══ SELECTION ══

Most of that money has to be washed somehow, so it stood to reason that a lot of cash businesses were used to wash it.
But now that we are learning that hundreds of billions—at least—of government expenditures go to fake nonprofits and businesses, and that likely a similar amount is sent out in inflated costs attached to legitimate government contracts, it has been dawning on me and others that some significant fraction of our apparent economy amounts to storefronts that provide little to no actual goods and services.
I used to look at the dumpy exteriors of these businesses and naively think "They should clean this place up and make it charming and attract more customers!"
But, as it turns out, there's a point to the dumpy exteriors--they're intentionally repelling customers, because serving…
— Rambo Van Halen (@RamboVanHalen) January 28, 2026
I've written about this before, but I often wonder how much of our "economy" is fake.
Back in the day in Los Angeles there was a prevalence of "Cell Phone Accessory" stores. Sometimes several per block.
We'd film on these dumpy commercial streets, and be working in front of these shops for days. But we wouldn't see a single customer enter or exit.

═══
══ DATASET CONTENT ══

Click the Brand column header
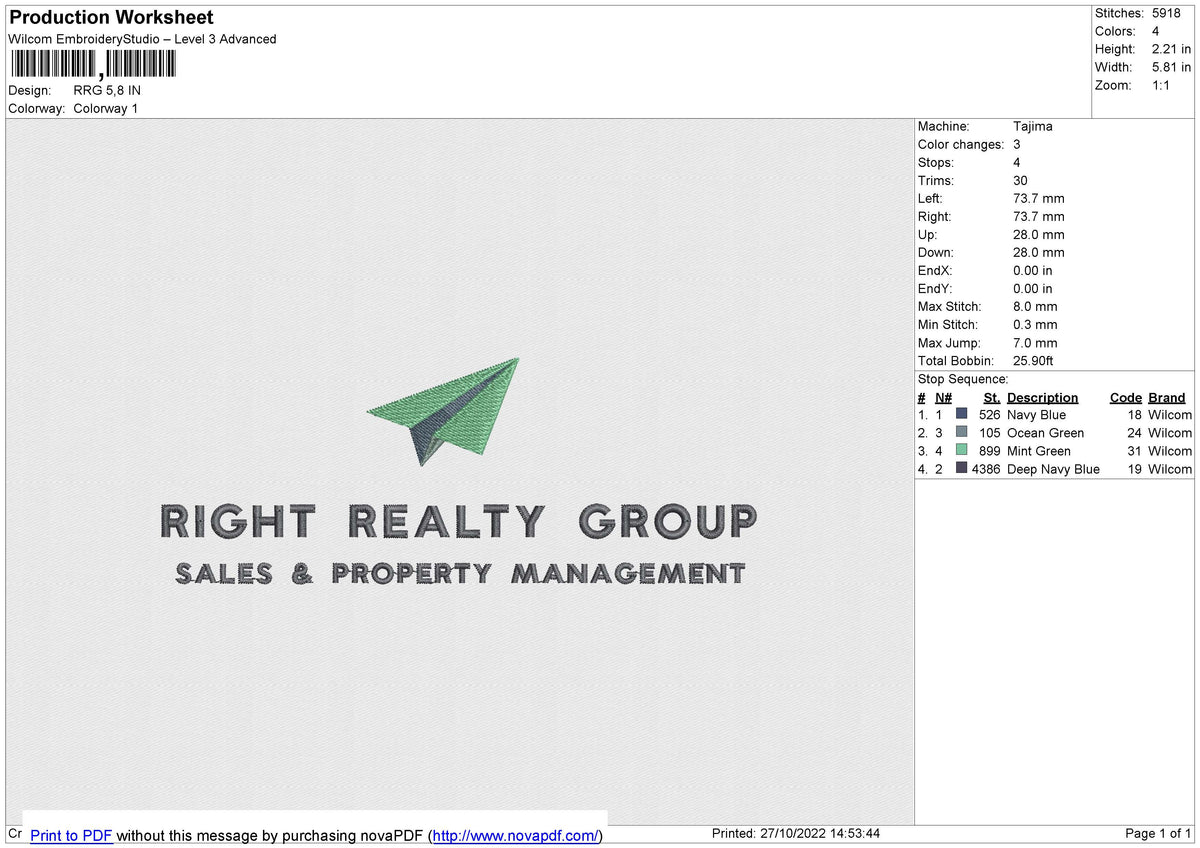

═══

Can you write out the whole passage on dumpy storefronts and laundered money, word for word from its first line to its last?

SOLUTION =
Most of that money has to be washed somehow, so it stood to reason that a lot of cash businesses were used to wash it.
But now that we are learning that hundreds of billions—at least—of government expenditures go to fake nonprofits and businesses, and that likely a similar amount is sent out in inflated costs attached to legitimate government contracts, it has been dawning on me and others that some significant fraction of our apparent economy amounts to storefronts that provide little to no actual goods and services.
I used to look at the dumpy exteriors of these businesses and naively think "They should clean this place up and make it charming and attract more customers!"
But, as it turns out, there's a point to the dumpy exteriors--they're intentionally repelling customers, because serving…
— Rambo Van Halen (@RamboVanHalen) January 28, 2026
I've written about this before, but I often wonder how much of our "economy" is fake.
Back in the day in Los Angeles there was a prevalence of "Cell Phone Accessory" stores. Sometimes several per block.
We'd film on these dumpy commercial streets, and be working in front of these shops for days. But we wouldn't see a single customer enter or exit.